O Brasil é a 14.ª potência econômica mundial, embora tenha ocupado o 8.º lugar ao longo de boa parte da segunda metade do século XX. O destaque foi possível pelo excelente desempenho do setor industrial, hoje represado pela valorização do real frente ao dólar norte-americano e pela carga fiscal mais elevada dentre todos os países.

O quadro, analisado de forma superficial, facilita a percepção que ao contrário de economias promissoras, hoje inscritas entre as economias emergentes, ou já tendo superado essa etapa intermediária, o Brasil trilhou caminho inverso e acabou cedendo precioso terreno na competitividade exigida pelo mercado global.

Malgrado o expressivo volume de nossas exportações, o estágio ainda é o da economia exportadora primária, a julgar pelo exemplo da soja em grão, cujo volume negociado com o mercado externo supera a exportação do farelo.

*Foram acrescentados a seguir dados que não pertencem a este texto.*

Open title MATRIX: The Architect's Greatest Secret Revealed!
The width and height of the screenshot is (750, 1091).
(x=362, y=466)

A conseqüência é a perda de divisas em função da inexistência de valor agregado.

A dois anos e meio do final da primeira década do novo século, a economia do País sente os efeitos da paralisação do ritmo de crescimento do setor industrial, além de testemunhar a corrida de várias empresas para o estrangeiro, onde vão gerar os empregos inexistentes para alguns milhares de brasileiros.

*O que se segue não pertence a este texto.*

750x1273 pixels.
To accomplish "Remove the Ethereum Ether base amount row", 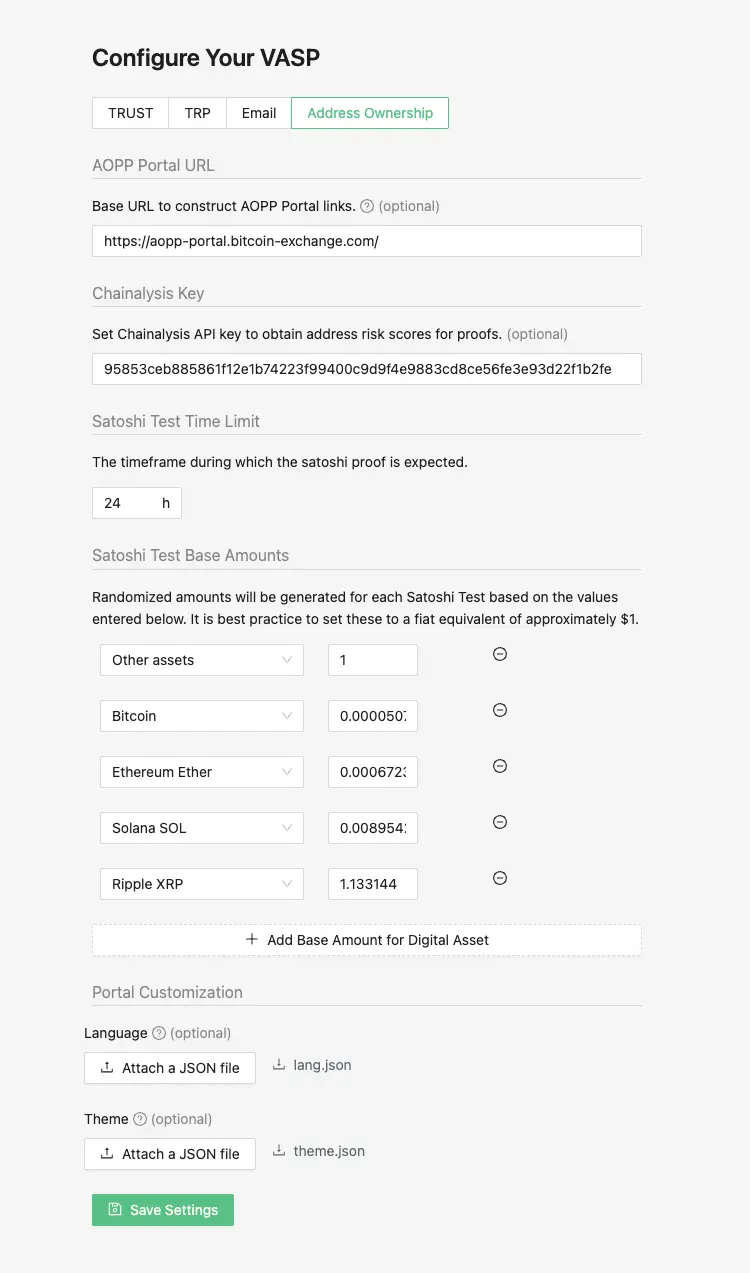I will point(499,766).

Felizmente houve reação pontual do governo, concretizada na iniciativa de estimular os setores de microeletrônica, software e bens de capital, além de ter anunciado, na semana passada, a abertura de linhas especiais de crédito para as empresas que produzem nos nichos suscetíveis a perdas no mercado externo, em função da desvalorização da moeda dos Estados Unidos.

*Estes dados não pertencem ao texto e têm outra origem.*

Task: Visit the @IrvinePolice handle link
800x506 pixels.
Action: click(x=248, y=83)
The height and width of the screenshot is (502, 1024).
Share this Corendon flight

O Banco Nacional de Desenvolvimento Econômico e Social (BNDES) anunciou a alocação de R$ 3 bilhões para a prestação de socorro financeiro às indústrias de calçados, artefatos de couro, confecções e móveis, entre outras, que não conseguiram manter seu espaço no mercado comprador e, pior, sofrem também com a pressão dos baixos preços dos manufaturados no longínquo Oriente.

Mais que isso, o governo deveria aproveitar a hora crítica para definir não só a política industrial, mas um modelo capaz de gerar inovação tecnológica, emprego e renda.